## SUPPLIED TEXT
☆ ☆ ☆ ☆ ☆
CNME Editor Mark Forker spoke to Aloysius Cheang, CSO, Huawei UAE, onsite at GISEC 2021, to find out how the global ICT vendor is investing in its own cybersecurity lab to create better solutions to keep its customers protected – and how countries need to abandon geopolitics to create a global security framework designed to address the ever-evolving cybersecurity threats in the digital economy.
The last time CNME spoke to Aloysius Cheang, was during GITEX Technology Week in December 2020, but the cybersecurity ecosystem is once again under the microscope following a spate of high-profile and hugely damaging ransomware attacks that have occurred over the last few months.
Cheang has enjoyed a decorated and distinguished career in cybersecurity, that has seen him work in different global markets, so there is arguably nobody better placed to comment on the ongoing situation.
According to Huawei’s UAE CSO, these threats have always been present, but companies are now more vulnerable as a direct result of digital transformation.
☆ ☆ ☆ ☆ ☆
## RECORDED DATA

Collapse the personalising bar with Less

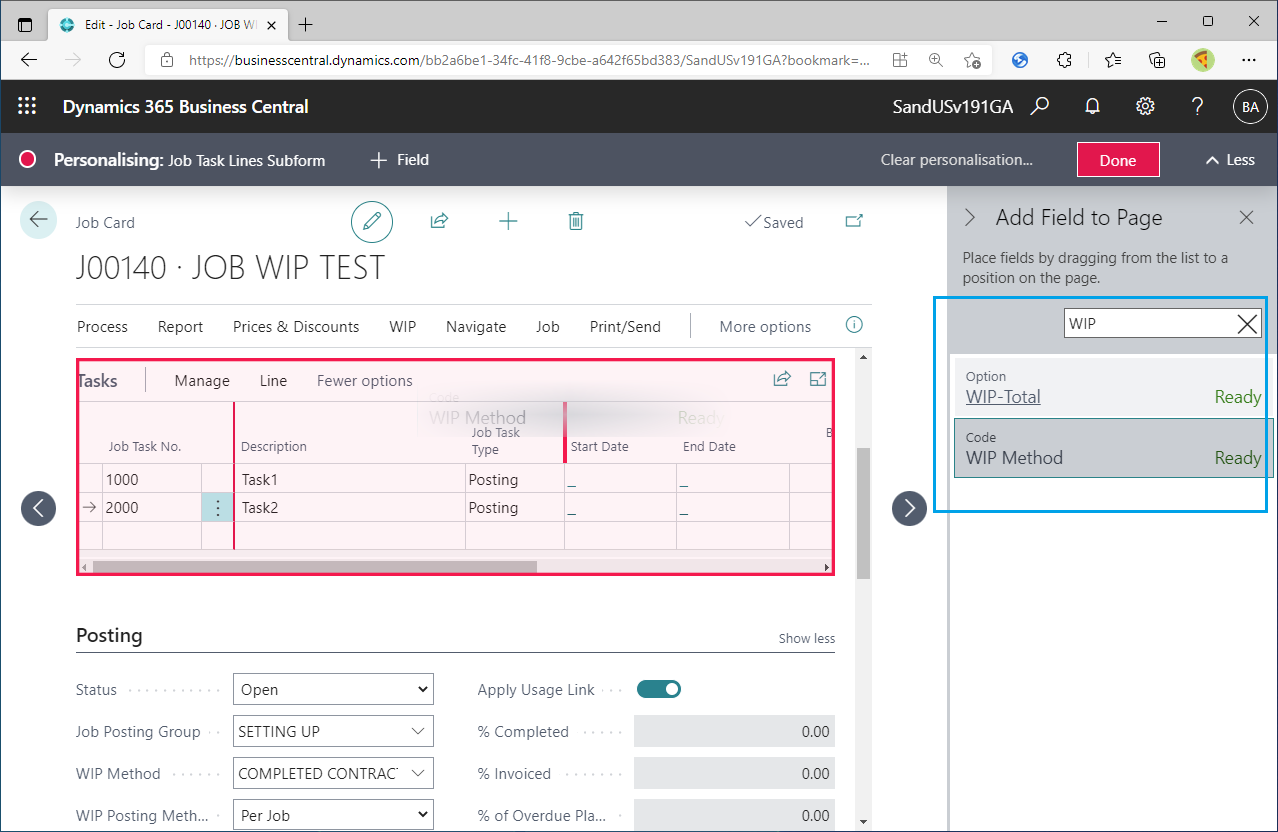[x=1229, y=160]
☆ ☆ ☆ ☆ ☆
## BRIEF 1
Translate this sentence from the Huawei cybersecurity interview into Spanish: "According to Huawei's UAE CSO, these threats have always been present, but companies are now more vulnerable as a direct result of digital transformation."
## BRIEF 2
Extend the Huawei cybersecurity interview, starting after its last sentence.

## ANSWER SPACE 1
Según el CSO de Huawei en los Emiratos Árabes Unidos, estas amenazas siempre han estado presentes, pero las empresas son ahora más vulnerables como consecuencia directa de la transformación digital.

## ANSWER SPACE 2
“These attacks have always been there, but the security landscape has changed drastically since COVID-19, and as a result more enterprises have become digitalised. Businesses have been forced to transition to a remote working environment and that has presented new challenges in terms of cyber hygiene amongst employees”, said Cheang.
Interestingly, Cheang also pointed out that ransomware attacks had now become mainstream in the public domain because unlike in the past it was now affecting people on a much larger scale.
“In the past these ransomware attacks were happening, but to be frank, nobody really cared because it was not impacting them, but now these ransomware attacks are impacting people and it has changed their attitude to these cyberattacks, and personal experience counts better than anything else”, said Cheang.
The charismatic CSO at Huawei UAE, is always an extremely enlightening executive to speak to, but he was robust in reinforcing his belief that many enterprises need to change tact when it comes to their security blueprint.
“Businesses simply have to revise their security strategy from the top down, as the old approach to security is now inadequate and not fit for purpose. Your home is now an extension of your office, so if your infiltrated, you have no idea where the hack has come from. In the office you felt safe, but now employees feel exposed. Wi-Fi is an inherent design flaw, it is an unsecured connection, so right from the off you are vulnerable when working remotely and this is a major challenge for businesses to overcome”, said Cheang.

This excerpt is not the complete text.